Essa exposição indiscriminada, que transforma a dor alheia em espetáculo digital, não apenas desrespeita os mortos como fere vivos e demanda uma reflexão urgente sobre ética, saúde mental e responsabilidade colectiva.
Quando imagens de violência extrema invadem nossas redes sem filtro, consumimos mais do que informação; consumimos trauma. Como alerta o psiquiatra Kenneth Yeager, Diretor do Centro de Trauma da Universidade de Ohio (EUA), “a exposição repetida a cenas gráficas de violência gera trauma vicário, uma condição debilitante que reproduz sintomas de estresse pós-traumático mesmo em quem não vivenciou o evento diretamente” (Yeager, Journal of Psychological Trauma, 2023). Em Moçambique, onde 78% da população acessa redes sociais via telemóveis (CIP, 2024), crianças e adolescentes são particularmente vulneráveis. A Academia Americana de Pediatria já demonstrou que “a visualização precoce de conteúdo violento está associada a ansiedade crônica, perturbações do sono e dessensibilização moral” (AAP, 2022).

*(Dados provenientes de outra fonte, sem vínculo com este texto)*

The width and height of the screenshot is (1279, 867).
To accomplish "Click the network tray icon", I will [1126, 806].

Por Martinho Cumbane – (Licenciado em Biblioteconomia e Documentação -ESJ | Mestrando em Gestão de Mídias Digitais – UEM-ECA)
Alguns defendem o compartilhamento como forma de “denúncia”. Mas como questiona a filósofa Judith Butler, “transformar corpos em espetáculo é uma violência segunda, que reduz seres humanos a objectos de consumo visual” (Quadros de Guerra, 2009). Se desejamos discutir a insegurança em Matola onde dois ataques a agentes ocorreram em uma semana, devemos focar nas causas: impunidade, tráfico de armas, fragilidade institucional. Imagens de cadáveres não geram consciência; geram pornografia da dor, termo cunhado pela teórica da mídia Susan Sontag para descrever “a fascinação mórbida que desconecta a violência de seu contexto político” (Diante da Dor dos Outros, 2003).

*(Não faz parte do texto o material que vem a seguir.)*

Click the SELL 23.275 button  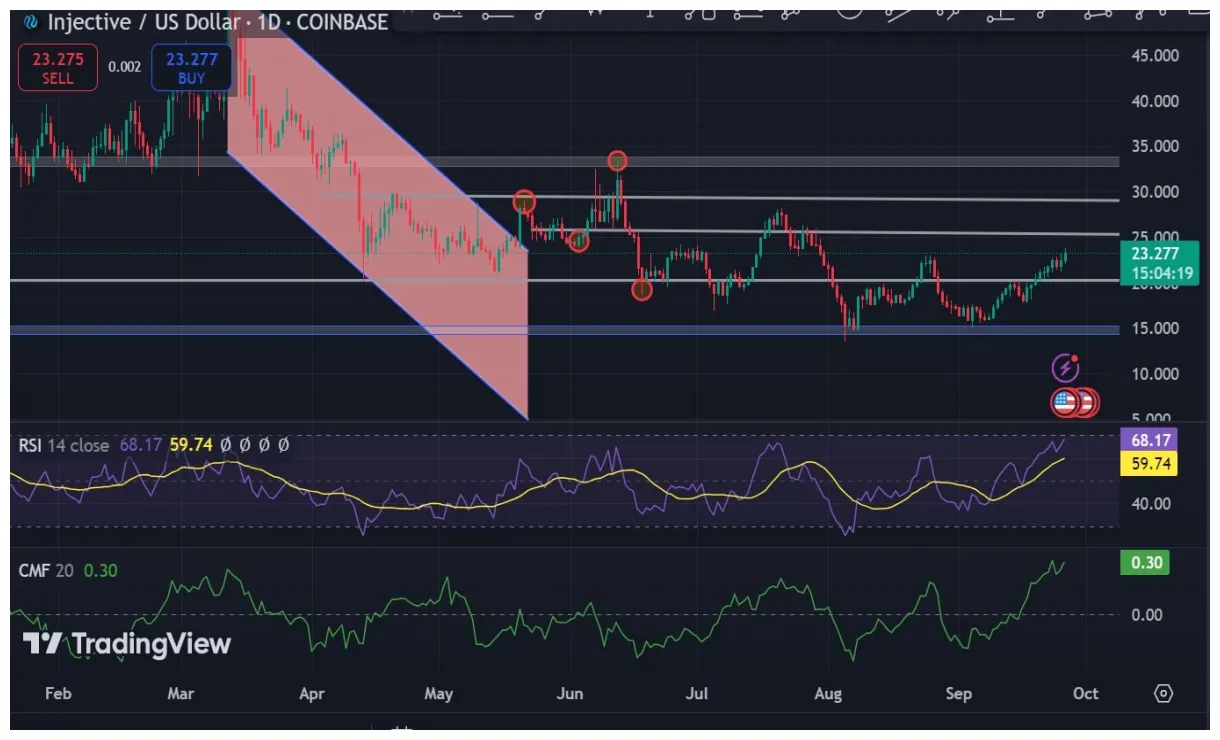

Redes sociais como Facebook e WhatsApp operam algoritmos que priorizam engajamento, não ética. Um estudo do Instituto de Tecnologia de Massachusetts revelou que “conteúdo gráfico violento tem 3,2 vezes mais alcance que posts comuns devido a mecanismos de viralidade” (MIT, 2024). Mas também somos cúmplices: ao repassar imagens mesmo com “avisos de sensibilidade”, normalizamos a barbárie como entretenimento. Como lembra o sociólogo moçambicano Carlos Serra, “o direito ao luto digno é um princípio cultural africano Ubuntu violentado por essa exposição” (Cultura e Violência Urbana, UEM, 2021).

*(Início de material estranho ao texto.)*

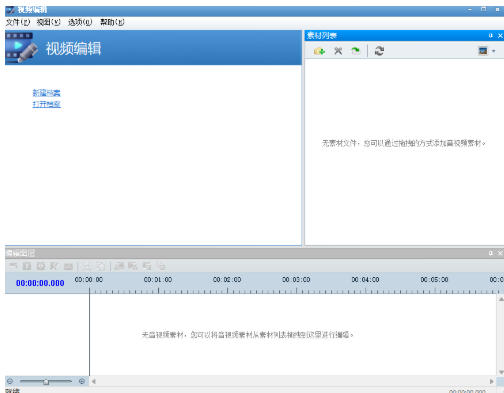Open the 文件 menu

pos(18,22)
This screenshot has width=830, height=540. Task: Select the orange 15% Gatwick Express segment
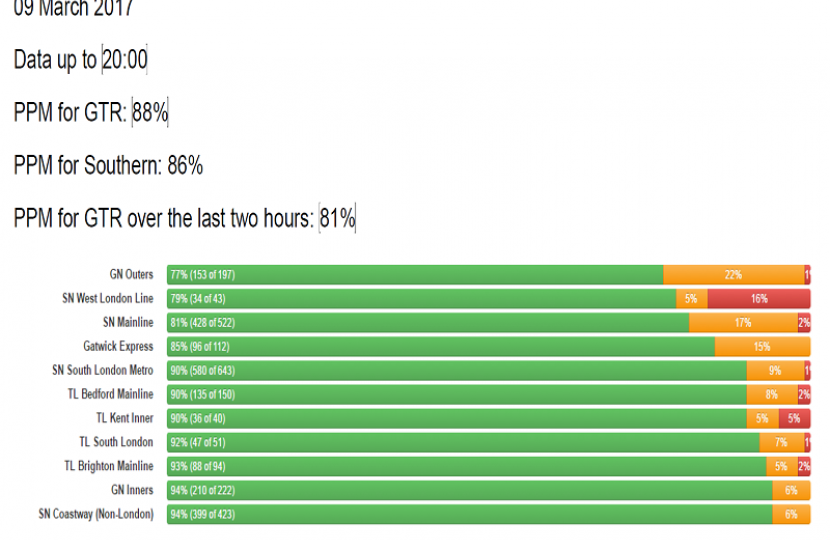pyautogui.click(x=762, y=346)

Por uma Revolução Digital Ética
A solução para essa epidemia digital exige uma acção colectiva e multifacetada. Em primeiro lugar, as plataformas digitais devem assumir sua responsabilidade implementando filtros proactivos para bloquear o transferir um arquivo do seu dispositivo para a internet (upload) de imagens gráficas violentas. O sucesso de plataformas como TikTok em fazer isso demonstra que é viável e tecnicamente imperativo. Em segundo lugar, órgãos reguladores como Autoridade Reguladora das Comunicações de Moçambique (ARECIMO) precisam criar e divulgar canais de denuncias prioritários e eficazes, garantindo que o conteúdo inapropriado seja rapidamente removido. Por fim, e de forma crucial., nos, os usuários, devemos romper a cadeia de voyeurismo digital. Isso significa uma recusa firme em compartilhar essas imagens, a proatividade em denunciar publicações que exponham a dor alheia e, acima de tudo, a protecção das crianças e adolescentes de tamanha exposição desnecessária e prejudicial para saúde mental.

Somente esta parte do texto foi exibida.